28 November 2018, News Wires — The coming year will be another challenging one for offshore drillers due to a surfeit of rigs even though prices are starting to improve, the chief executive of Seadrill told Reuters on Tuesday.
The Oslo- and New York-listed company, controlled by Norwegian-born billionaire John Fredriksen, on Tuesday reported its first quarterly results since emerging from U.S. Chapter 11 bankruptcy in July.
“We’ve always known that, given significant oversupply of rigs, 2019 is going to be a challenging year, and our opinion hasn’t changed,” Seadrill Chief Executive Anton Dibowitz said in an interview.
Dibowitz, however, said that a fall in North Sea oil price to below $60 a barrel from a four-year peak of $86 in October, should not deter oil companies from investing more to search for offshore barrels to meet growing demand.

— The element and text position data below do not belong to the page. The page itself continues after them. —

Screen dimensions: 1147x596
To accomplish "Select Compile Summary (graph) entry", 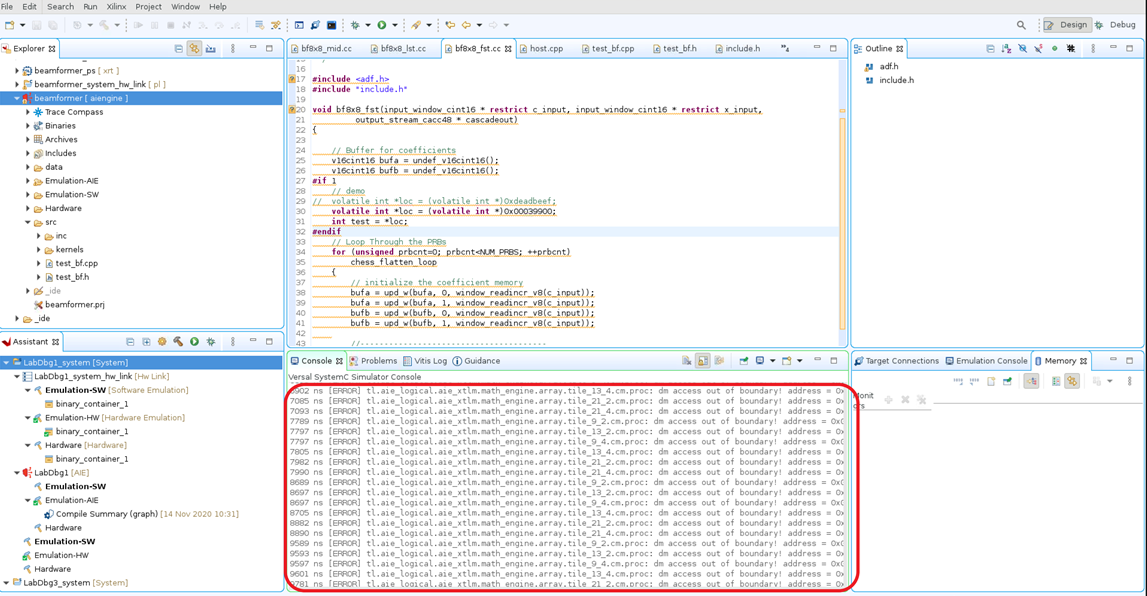I will coord(105,514).
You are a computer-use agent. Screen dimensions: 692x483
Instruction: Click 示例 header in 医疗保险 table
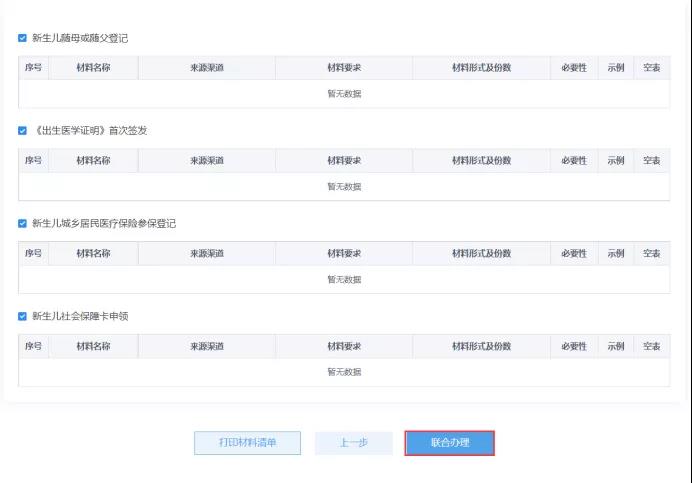coord(616,253)
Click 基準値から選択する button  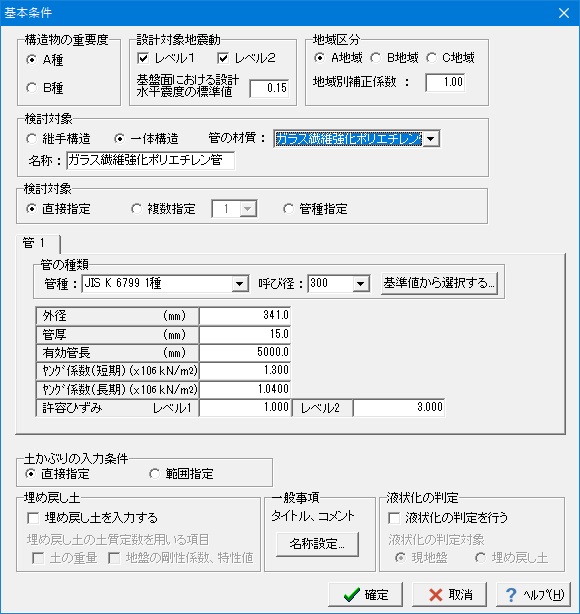439,283
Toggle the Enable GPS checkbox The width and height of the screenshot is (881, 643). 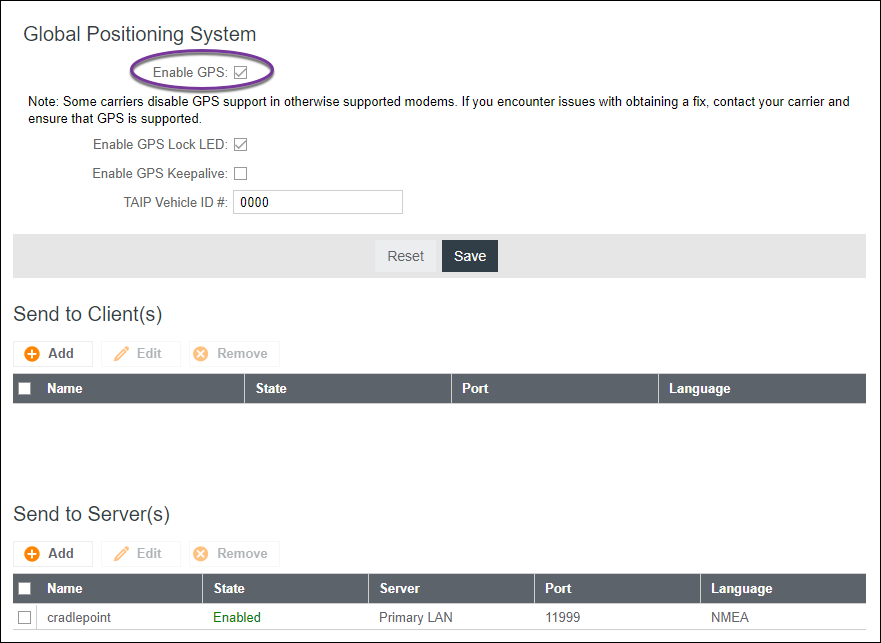click(x=240, y=72)
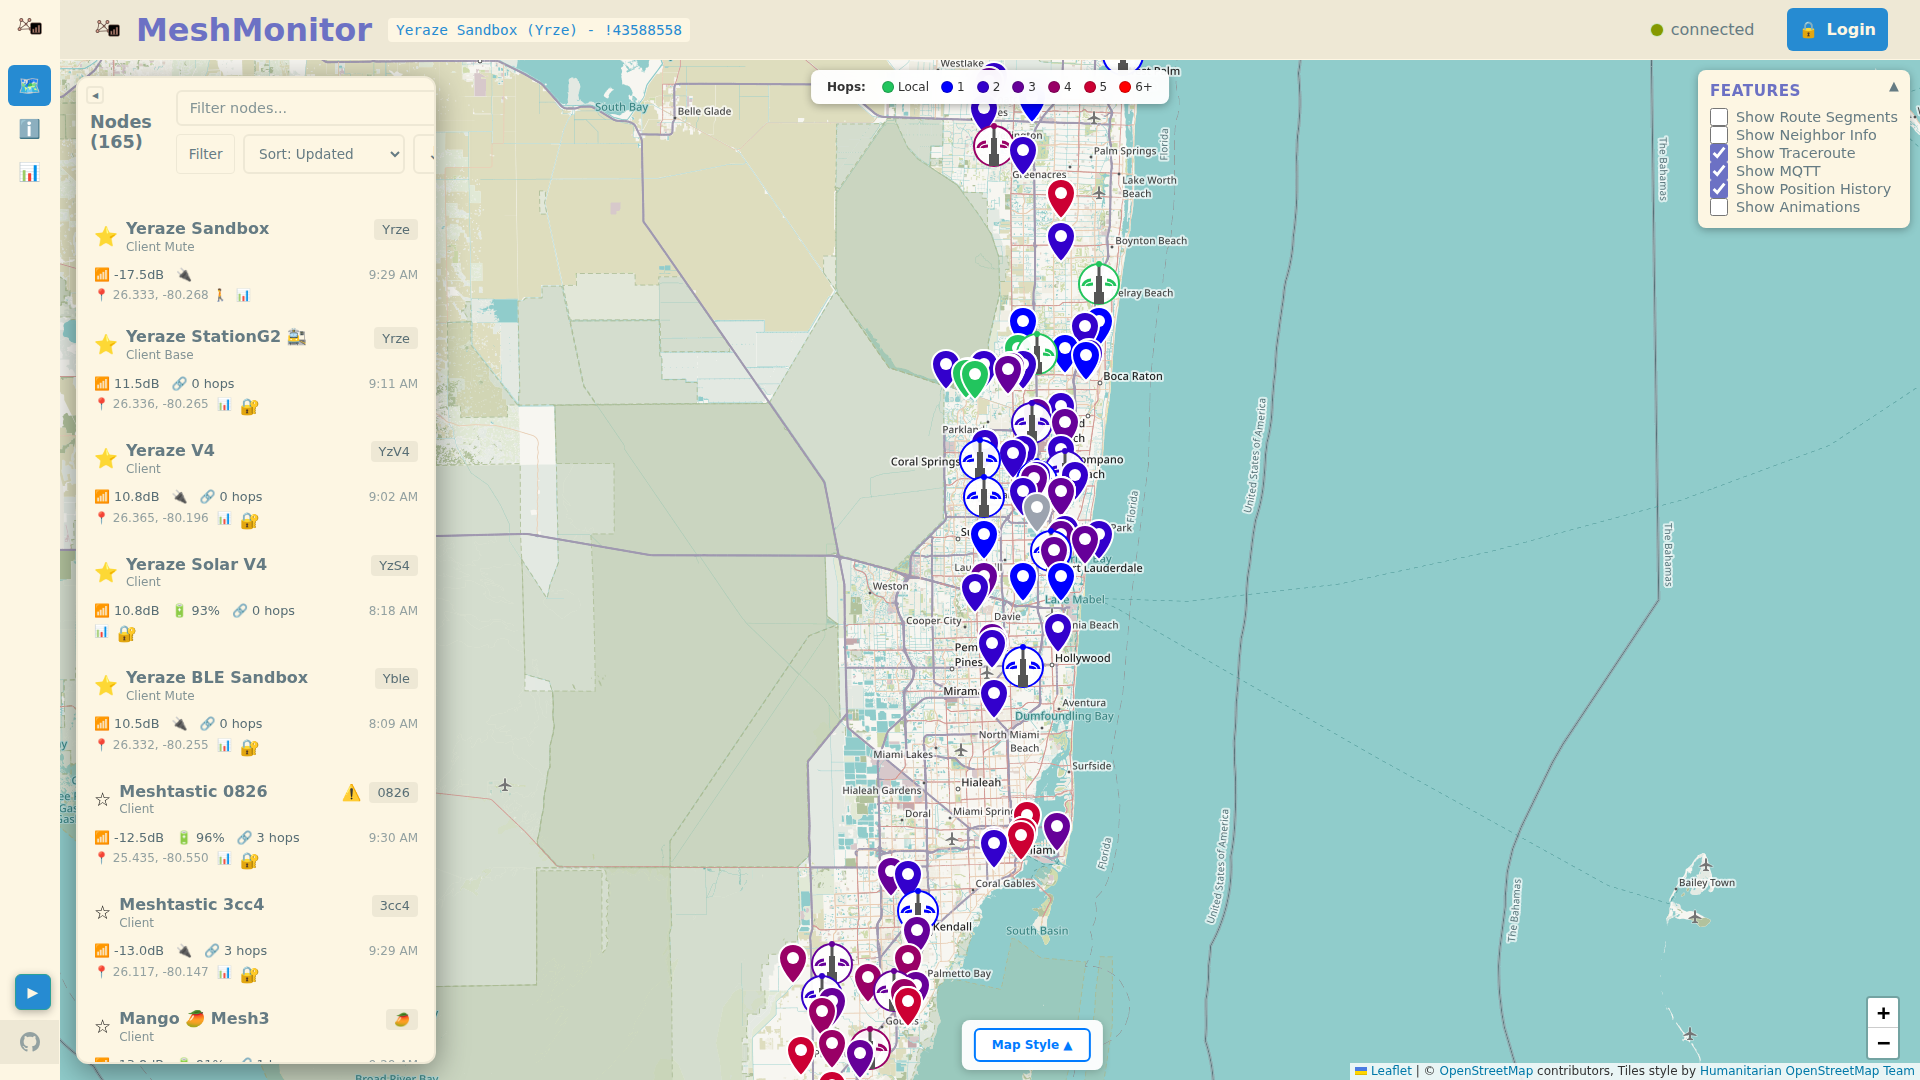Disable the Show MQTT checkbox
The image size is (1920, 1080).
click(1719, 171)
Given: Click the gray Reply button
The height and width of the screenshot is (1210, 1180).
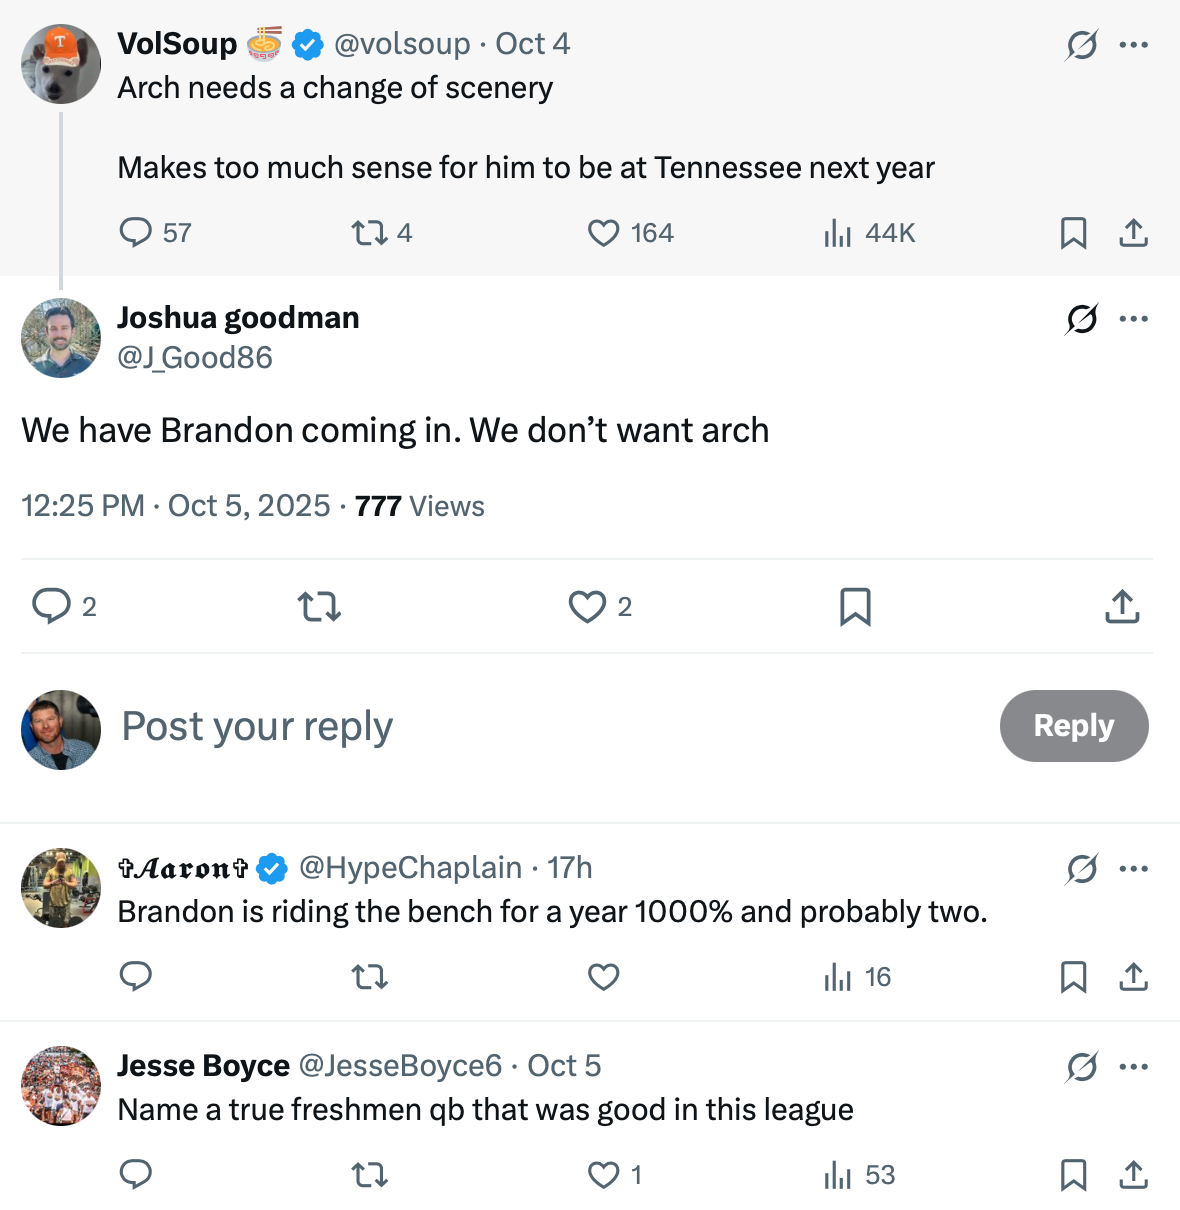Looking at the screenshot, I should (x=1073, y=726).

“Volatility in oil price doesn’t help, but our market is driven by fundamentals,” he added.
“Fundamentally after years of underinvestment offshore barrels are needed, and in particular the deepwater barrels, to meet global demand that continues to grow.”
Seadrill remains in a tough spot. Out of its 35 drilling rigs, 16 were in operation while 19 were lying idle in the third-quarter.
Seadrill said it expected its adjusted earnings to be lower in the fourth quarter than in the third quarter.
Dibowitz said this was partly due to its rigs coming off the previously signed contracts and starting new contracts at lower rates.
“Having restructured our business, we are now well positioned to capitalize on the recovery,” Seadrill said earlier on Tuesday.
“We are already starting to see rate improvements for contracts starting in 2019/2020.”
Dibowitz said he expected to see more rigs working in the fourth quarter but the company will not rush to reactivate its stacked rigs pending a more meaningful price recovery.
The rates, however, are expected to improve going forward in 2019, and already some rates for deepwater drilling rigs rose to near $200,000 from $100,000-150,000 a day six months ago.